Accessing Annotation Services from a Perl Program

The actual Perl code to perform the steps illustrated above is fairly straightforward.
We will cover each of the steps using short snippets of Perl code.

First, we recommend starting with something like

use SeedEnv;
use ANNOserver;
my $annO = ANNOserver->new;
.
.
.

Then, the following code can be used to scan the contents of the file $contigsF.
It writes out the fasta sequences of the detected RNAs to the file $RNAseqs, and writes 
a description of where the genes are located in the file $RNAtbl.

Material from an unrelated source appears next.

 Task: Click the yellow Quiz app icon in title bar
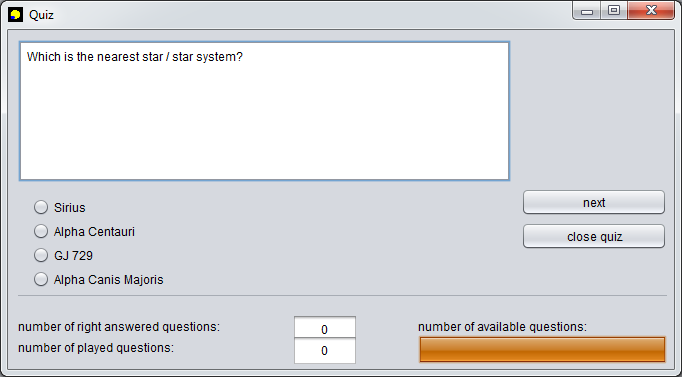point(16,15)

open(CONTIGS,"<$contigsF") || die "could not open $contigsF";
my $results          = $annO->find_rnas( -input   => \*CONTIGS,
 -genus   => $genus,
 -species => $species,
 -domain  => $domain
                                       );

open(RNASEQS,">$RNAseqs") || die "could not open $RNAseqs";
open(RNATBL,">$RNAtbl")   || die "could not open $RNAtbl";
my($fasta,$genes) = @$results;
print RNASEQS $fasta;
close(RNASEQS);
foreach $_ (sort { $a->[0] cmp $b->[0] } @$genes)
{
    print RNATBL join("\t",@$_),"\n";
}
close(RNATBL);       
close(CONTIGS);

To locate the protein-encoding genes, write their translations to
the file $PEGtranslations, their locations to $PEGtbl, and the functions
that could be assigned to $functions.

open(TRANS,">$PEGtranslations") || die "could not open $PEGtranslations";
open(PEGTBL,">$PEGtbl")         || die "could not open $PEGtbl";
open(FUNCTIONS,">$functions")   || die "could not open $functions";
open(CONTIGS,"<$contigsF")      || die "could not open $contigsF";

$results = $annO->call_genes( -input => \*CONTIGS );
($fasta,$genes) = @$results;
print TRANS $fasta;
close(TRANS);

foreach $_ (sort { $a->[0] cmp $b->[0] } @$genes)
{
    print PEGTBL join("\t",@$_),"\n";
}
close(PEGTBL);       

open(TRANS,"<$PEGtranslations") || die "could not open $PEGtranslations";
my $handle = $annO->assign_function_to_prot( -input => \*TRANS, 
     -assignToAll => 1,
     -kmer => 8,
     -scoreThreshhold => 3,
     -hitThreshhold => 3,
     -normalizeScores => 0,
     -detailed => 0
                                           );
my @roles = ();
while (my $tuple = $handle->get_next())
{
    my($peg,$function,undef,$score) = @$tuple;
    foreach my $role (&SeedUtils::roles_of_function($function))
    {
push(@roles,[$role,$peg]);
    }
    print FUNCTIONS join("\t",($score,$peg,$function)),"\n";
}
close(TRANS);
close(FUNCTIONS);


Finally, the code to produce the metabolic reconstruction estimate from
the list of [$role,$peg] pairs would be as follows:

open(MR,">$metabolic_recon") || die "could not open $metabolic_recon";
my $recon = $annO->metabolic_reconstruction( -roles => \@roles );
foreach $_ (@$recon)
{
    print MR join("\t",@$_),"\n";
}
close(MR);

These three snippets of code are nontrivial, but when you realize that
they actually support 

     1. the calling of genes, 
     2. assignment of functions to the genes, and 
     3. the derivation of a metabolic reconstruction, 

we hope that you agree that they are actually quite minimal.